Probemos esta cadena RAG configurable dinámicamente con diferentes condiciones de filtro.

# Invoke this RAG chain with a specific question and config
rag_chain2.with_config(
    configurable={
        "retriever_search_kwargs": dict(
            expr="source == 'https://lilianweng.github.io/posts/2023-06-23-agent/'",
        )
    }
).invoke(query)
"Self-reflection of an AI agent involves the process of synthesizing memories into higher-level inferences over time to guide the agent's future behavior. It serves as a mechanism to create higher-level summaries of past events. One approach to self-reflection involves prompting the language model with the 100 most recent observations and asking it to generate the 3 most salient high-level questions based on those observations.
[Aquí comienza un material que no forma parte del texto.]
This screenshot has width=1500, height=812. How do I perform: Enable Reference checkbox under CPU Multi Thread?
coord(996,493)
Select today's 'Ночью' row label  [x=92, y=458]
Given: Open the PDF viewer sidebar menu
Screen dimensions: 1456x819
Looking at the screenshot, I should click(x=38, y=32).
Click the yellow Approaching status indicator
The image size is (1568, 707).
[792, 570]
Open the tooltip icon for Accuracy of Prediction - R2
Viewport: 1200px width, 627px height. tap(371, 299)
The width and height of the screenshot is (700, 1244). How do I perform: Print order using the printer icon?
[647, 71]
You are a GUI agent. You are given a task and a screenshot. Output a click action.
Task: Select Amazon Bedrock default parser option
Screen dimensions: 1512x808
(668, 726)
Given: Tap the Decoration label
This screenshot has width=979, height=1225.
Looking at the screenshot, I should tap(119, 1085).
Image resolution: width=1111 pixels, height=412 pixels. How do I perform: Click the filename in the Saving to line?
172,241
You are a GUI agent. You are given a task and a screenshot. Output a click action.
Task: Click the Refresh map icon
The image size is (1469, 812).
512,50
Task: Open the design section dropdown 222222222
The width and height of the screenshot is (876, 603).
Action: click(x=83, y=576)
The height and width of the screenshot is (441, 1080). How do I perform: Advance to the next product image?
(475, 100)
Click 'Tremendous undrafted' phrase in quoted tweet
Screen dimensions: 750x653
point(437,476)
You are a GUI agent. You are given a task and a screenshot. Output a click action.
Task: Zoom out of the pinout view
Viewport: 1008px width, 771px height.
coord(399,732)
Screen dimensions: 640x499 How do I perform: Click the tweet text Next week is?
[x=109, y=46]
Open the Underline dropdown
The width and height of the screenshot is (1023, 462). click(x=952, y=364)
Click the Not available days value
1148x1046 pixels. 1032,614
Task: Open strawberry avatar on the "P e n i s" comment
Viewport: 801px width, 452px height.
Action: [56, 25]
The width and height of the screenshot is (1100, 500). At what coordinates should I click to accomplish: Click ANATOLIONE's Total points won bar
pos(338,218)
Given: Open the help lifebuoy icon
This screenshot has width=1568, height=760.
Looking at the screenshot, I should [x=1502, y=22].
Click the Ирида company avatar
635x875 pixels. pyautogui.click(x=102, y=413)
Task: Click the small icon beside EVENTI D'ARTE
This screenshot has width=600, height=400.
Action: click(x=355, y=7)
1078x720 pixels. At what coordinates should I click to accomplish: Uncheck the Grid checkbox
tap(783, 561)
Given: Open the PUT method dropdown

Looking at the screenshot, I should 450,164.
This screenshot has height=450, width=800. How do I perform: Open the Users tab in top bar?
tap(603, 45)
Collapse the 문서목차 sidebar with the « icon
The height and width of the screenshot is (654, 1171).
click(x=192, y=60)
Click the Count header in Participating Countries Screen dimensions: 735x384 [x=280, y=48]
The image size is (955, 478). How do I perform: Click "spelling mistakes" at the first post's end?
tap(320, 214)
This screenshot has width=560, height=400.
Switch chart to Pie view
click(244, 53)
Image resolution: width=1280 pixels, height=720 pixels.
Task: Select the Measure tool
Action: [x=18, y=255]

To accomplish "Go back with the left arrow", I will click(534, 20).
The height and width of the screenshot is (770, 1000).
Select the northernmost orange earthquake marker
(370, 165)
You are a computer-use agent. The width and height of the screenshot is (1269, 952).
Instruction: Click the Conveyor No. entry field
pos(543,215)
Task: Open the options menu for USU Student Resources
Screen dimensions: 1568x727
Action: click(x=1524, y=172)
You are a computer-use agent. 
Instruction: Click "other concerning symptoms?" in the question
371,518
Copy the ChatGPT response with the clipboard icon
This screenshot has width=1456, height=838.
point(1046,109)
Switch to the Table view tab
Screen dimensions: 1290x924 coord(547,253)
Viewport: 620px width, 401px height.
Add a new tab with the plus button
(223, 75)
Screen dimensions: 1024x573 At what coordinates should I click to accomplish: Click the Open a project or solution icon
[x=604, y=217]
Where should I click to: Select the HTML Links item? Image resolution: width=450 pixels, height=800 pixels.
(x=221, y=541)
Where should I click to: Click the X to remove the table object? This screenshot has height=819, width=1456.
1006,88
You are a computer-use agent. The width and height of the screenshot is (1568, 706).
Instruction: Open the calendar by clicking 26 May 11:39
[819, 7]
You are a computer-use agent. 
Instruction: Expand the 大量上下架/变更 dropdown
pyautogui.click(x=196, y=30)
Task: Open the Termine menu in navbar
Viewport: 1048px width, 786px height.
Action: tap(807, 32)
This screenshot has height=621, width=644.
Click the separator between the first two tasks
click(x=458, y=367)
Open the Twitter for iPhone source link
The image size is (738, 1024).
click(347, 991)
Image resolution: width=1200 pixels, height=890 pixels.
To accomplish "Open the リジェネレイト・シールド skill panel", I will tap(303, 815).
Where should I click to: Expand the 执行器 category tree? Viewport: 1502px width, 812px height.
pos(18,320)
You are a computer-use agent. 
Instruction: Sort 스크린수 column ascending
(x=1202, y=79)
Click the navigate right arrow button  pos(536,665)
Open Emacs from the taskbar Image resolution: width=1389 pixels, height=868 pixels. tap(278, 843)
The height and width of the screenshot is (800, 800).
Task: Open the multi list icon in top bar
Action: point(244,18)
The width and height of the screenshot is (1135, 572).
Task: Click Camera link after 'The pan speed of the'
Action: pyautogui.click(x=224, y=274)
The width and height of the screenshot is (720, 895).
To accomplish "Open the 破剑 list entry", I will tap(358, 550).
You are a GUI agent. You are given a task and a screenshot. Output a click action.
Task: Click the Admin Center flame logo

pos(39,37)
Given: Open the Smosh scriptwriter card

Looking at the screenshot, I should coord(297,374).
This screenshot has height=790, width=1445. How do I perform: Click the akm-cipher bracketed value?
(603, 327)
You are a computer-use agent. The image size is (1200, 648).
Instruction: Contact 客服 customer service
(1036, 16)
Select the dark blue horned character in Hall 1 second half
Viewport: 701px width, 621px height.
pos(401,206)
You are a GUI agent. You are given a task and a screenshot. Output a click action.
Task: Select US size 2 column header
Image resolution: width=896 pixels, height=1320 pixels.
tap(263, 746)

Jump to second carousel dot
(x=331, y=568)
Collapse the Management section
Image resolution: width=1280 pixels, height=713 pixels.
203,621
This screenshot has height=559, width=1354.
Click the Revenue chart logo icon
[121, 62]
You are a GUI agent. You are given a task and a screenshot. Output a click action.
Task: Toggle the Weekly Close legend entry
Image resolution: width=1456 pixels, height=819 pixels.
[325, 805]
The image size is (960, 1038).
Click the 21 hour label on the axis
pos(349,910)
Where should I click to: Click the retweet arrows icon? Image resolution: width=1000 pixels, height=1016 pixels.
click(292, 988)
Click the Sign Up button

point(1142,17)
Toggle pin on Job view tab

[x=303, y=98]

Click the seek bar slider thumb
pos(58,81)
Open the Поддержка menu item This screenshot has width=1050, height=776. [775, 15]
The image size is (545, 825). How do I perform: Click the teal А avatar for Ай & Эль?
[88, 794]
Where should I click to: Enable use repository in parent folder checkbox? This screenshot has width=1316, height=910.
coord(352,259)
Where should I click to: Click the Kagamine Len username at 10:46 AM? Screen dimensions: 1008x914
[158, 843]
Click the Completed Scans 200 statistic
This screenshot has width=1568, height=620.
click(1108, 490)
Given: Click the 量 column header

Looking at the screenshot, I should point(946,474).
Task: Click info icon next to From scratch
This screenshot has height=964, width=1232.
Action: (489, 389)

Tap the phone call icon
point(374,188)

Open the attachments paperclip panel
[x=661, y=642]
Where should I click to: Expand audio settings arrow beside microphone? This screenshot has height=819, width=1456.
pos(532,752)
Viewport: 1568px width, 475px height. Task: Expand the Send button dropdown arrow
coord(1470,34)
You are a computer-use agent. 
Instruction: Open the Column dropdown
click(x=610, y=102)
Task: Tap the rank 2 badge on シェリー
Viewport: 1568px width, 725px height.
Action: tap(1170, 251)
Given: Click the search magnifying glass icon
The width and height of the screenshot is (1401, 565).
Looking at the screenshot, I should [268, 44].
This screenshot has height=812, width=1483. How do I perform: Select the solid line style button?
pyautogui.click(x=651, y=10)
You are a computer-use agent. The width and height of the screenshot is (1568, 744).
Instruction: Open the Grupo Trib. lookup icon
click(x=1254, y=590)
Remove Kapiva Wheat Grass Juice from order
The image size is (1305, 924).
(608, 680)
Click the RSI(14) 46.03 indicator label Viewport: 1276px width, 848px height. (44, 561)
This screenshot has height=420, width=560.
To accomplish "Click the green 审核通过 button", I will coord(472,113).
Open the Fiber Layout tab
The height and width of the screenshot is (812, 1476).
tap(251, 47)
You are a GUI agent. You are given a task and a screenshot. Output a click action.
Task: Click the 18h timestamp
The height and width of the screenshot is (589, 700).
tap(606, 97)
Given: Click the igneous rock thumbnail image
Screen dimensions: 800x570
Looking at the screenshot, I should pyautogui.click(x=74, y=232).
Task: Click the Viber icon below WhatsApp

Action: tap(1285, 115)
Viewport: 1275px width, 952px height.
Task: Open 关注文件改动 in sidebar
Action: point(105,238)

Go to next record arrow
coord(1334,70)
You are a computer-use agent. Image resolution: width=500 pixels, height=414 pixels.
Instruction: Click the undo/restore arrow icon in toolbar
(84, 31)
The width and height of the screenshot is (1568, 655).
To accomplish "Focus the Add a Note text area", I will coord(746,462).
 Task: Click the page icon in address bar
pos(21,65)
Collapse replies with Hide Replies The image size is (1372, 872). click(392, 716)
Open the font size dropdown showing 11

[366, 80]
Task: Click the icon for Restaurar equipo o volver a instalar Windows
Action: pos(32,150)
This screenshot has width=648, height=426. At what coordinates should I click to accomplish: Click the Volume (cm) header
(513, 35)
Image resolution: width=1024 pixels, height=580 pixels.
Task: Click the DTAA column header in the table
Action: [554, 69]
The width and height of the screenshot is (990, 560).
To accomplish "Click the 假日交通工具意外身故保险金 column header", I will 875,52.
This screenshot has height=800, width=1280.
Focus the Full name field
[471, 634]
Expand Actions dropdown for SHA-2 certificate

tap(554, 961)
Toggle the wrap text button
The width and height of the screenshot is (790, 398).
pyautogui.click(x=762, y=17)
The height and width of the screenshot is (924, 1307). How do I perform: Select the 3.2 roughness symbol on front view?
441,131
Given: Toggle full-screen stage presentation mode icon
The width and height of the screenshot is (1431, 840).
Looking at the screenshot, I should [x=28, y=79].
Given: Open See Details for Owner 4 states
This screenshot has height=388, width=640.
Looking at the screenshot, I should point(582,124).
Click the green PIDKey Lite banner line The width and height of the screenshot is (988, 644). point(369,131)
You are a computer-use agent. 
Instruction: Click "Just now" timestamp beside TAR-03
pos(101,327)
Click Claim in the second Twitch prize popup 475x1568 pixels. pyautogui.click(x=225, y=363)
This process helps the AI agent optimize believability in the current moment and over time."

Cuando cambiamos la condición de búsqueda para filtrar los documentos por la segunda fuente, como el contenido de esta fuente de blog no tiene nada que ver con la pregunta de la consulta, obtenemos una respuesta sin información relevante.

rag_chain2.with_config(
    configurable={
        "retriever_search_kwargs": dict(
            expr="source == 'https://lilianweng.github.io/posts/2023-03-15-prompt-engineering/'",
        )
    }
).invoke(query)
"I'm sorry, but based on the provided context, there is no specific information or statistical data available regarding the self-reflection of an AI agent."

Este tutorial se centra en el uso básico de la integración de Milvus LangChain y el enfoque simple de RAG. Para técnicas más avanzadas de RAG, por favor consulte el curso avanzado de RAG.